Il regno del Dahomey e il suo nuovo monarca Ghezo (John Boyega) sono minacciati dal vicino impero Ori e dai trafficanti di schiavi portoghesi. Solo le indomite amazzoni Agojie guidate dall’impavida Nanisca (Viola Davis) possono salvare il Paese.
Rappresentare uno Stato africano del 1800 come un moderno resort esotico (o come il marvelliano regno del Wakanda) certamente non aiuta l’aderenza storica del film, già messa in crisi da una serie di inesattezze storiche da matita rossa (Ghezo non abolì la schiavitù per motivi etici ma la mantenne finché l’impero britannico non lo costrinse a farlo e la disputa con gli Ori aveva più motivi economici legati alla tratta che patriottici) come lo è la pazienza dello spettatore mentre alla trentesima sequenza di danza tribale.
Tuttavia questo sorta di 300 tutto al femminile, diretto dalla regista Gina Prince-Bythewood, che trova anche il modo nei 135 minuti di film di introdurre una sottotrama romantica tra l’ultima arrivata fra le guerriere agojie (Thuso Mbedu), destinata, ovviamente, a diventare un’eroina lo schiavista “buono” (Jordan Bolger)èun’opera ben realizzata capace di approfondire temi come l’amore, il dovere e il senso dell’onore e di appassionare il pubblico con una abile utilizzo del campo e del controcampo nelle scene d’azione.

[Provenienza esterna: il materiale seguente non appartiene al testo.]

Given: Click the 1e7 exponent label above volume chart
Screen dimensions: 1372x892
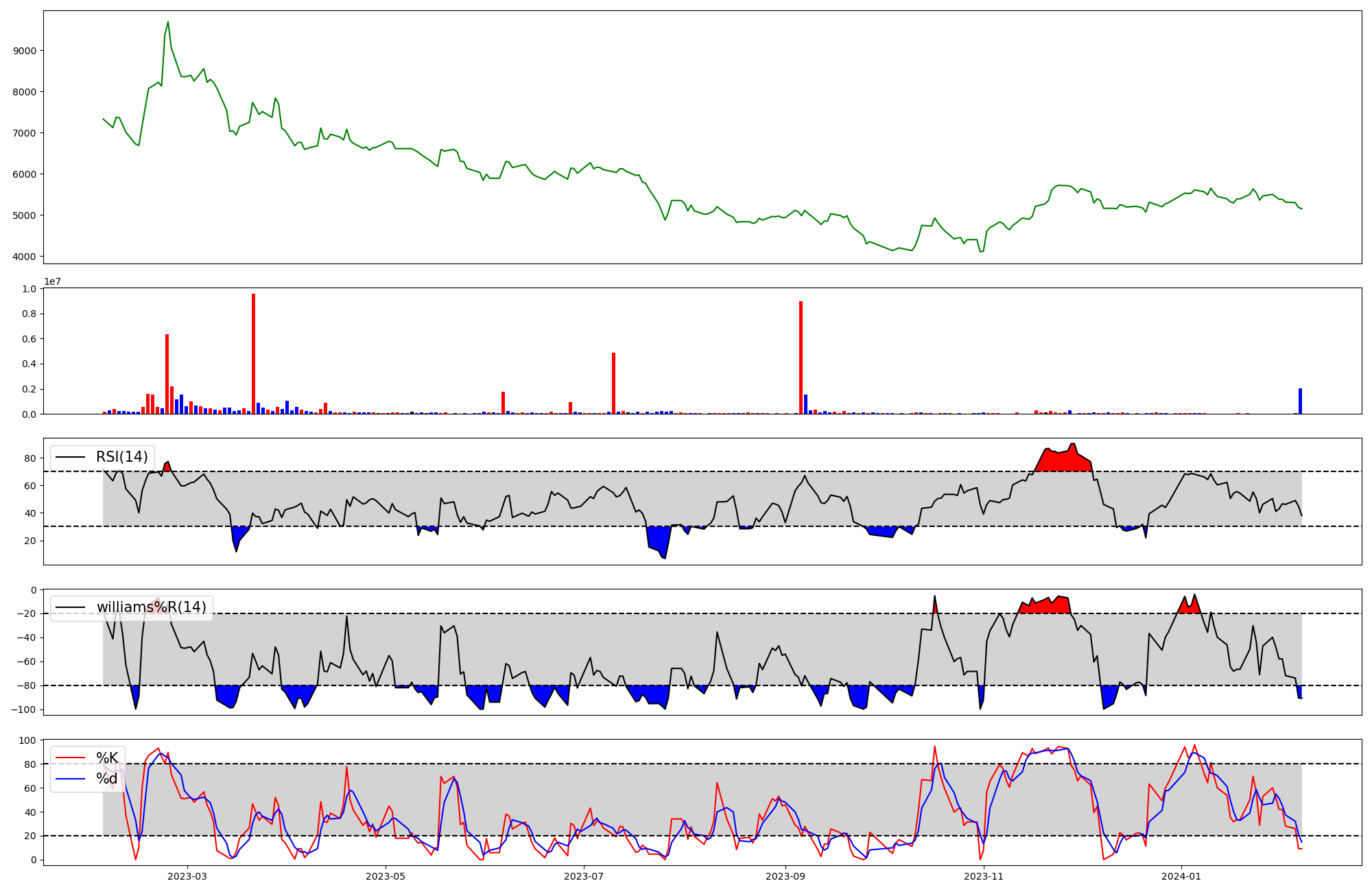Looking at the screenshot, I should (x=54, y=282).
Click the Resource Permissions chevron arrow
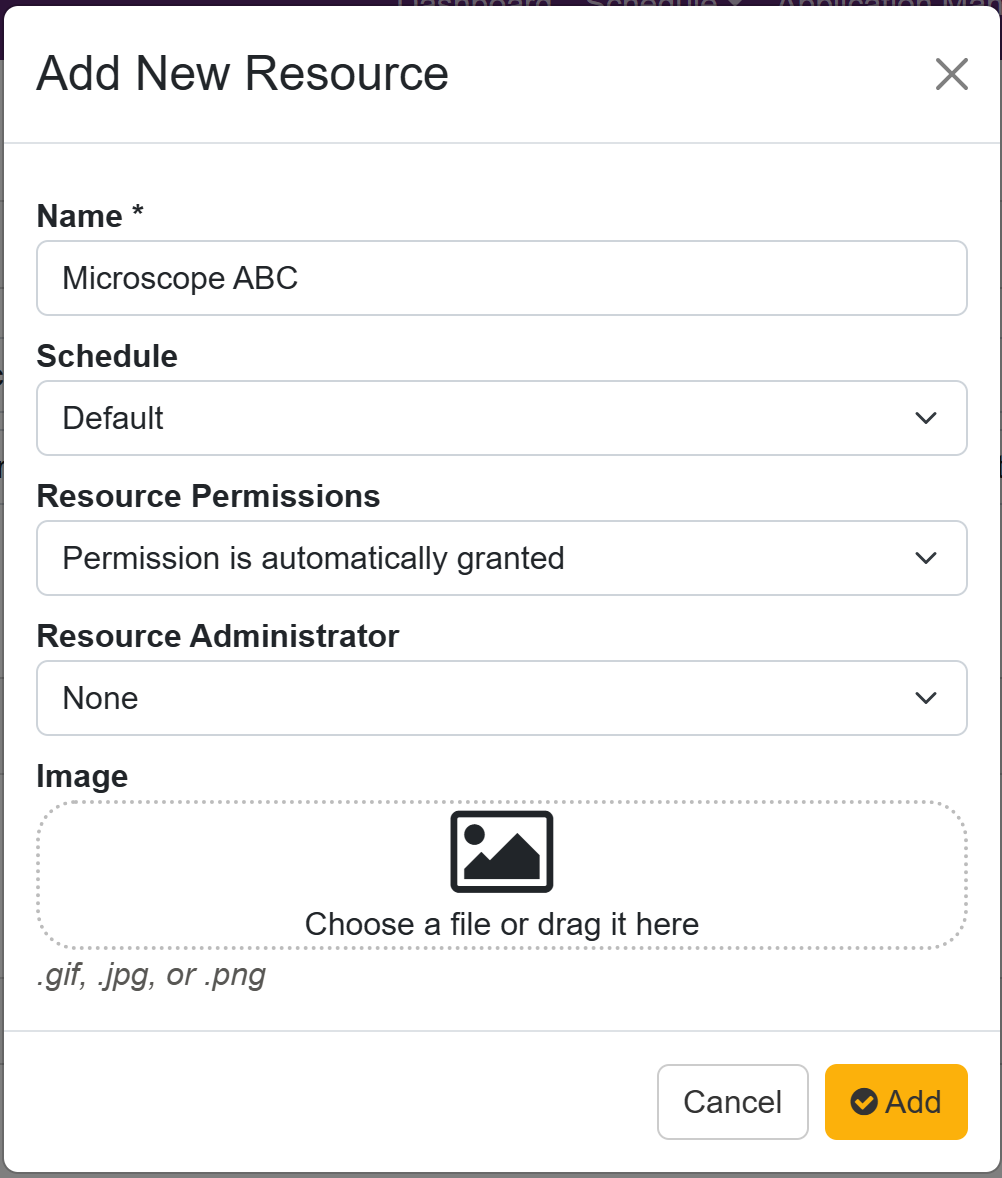 tap(926, 558)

Al “femminile” è anche la bravura del cast le interpretazioni del premio Oscar Viola Davis, di Lashana Lynch (Izogie) e Sheila Atim (Amenza) sono talmente convincenti, infatti, che aiutano a dimenticare il solito John Boyega la cui maestosità è quella di un ferro da stiro e l’ insipida performance di Hero Fiennes Tiffin (protagonista della saga romantica After e figlio del più celebre Ralph), nel ruolo dello schiavista cattivo.
Film esemplare del fatto che ci si possono prendere tutte le libertà storiche che si vogliono (pensiamo a Braveheart o a Il Gladiatore) mantenendo intatto lo spirito degli eventi.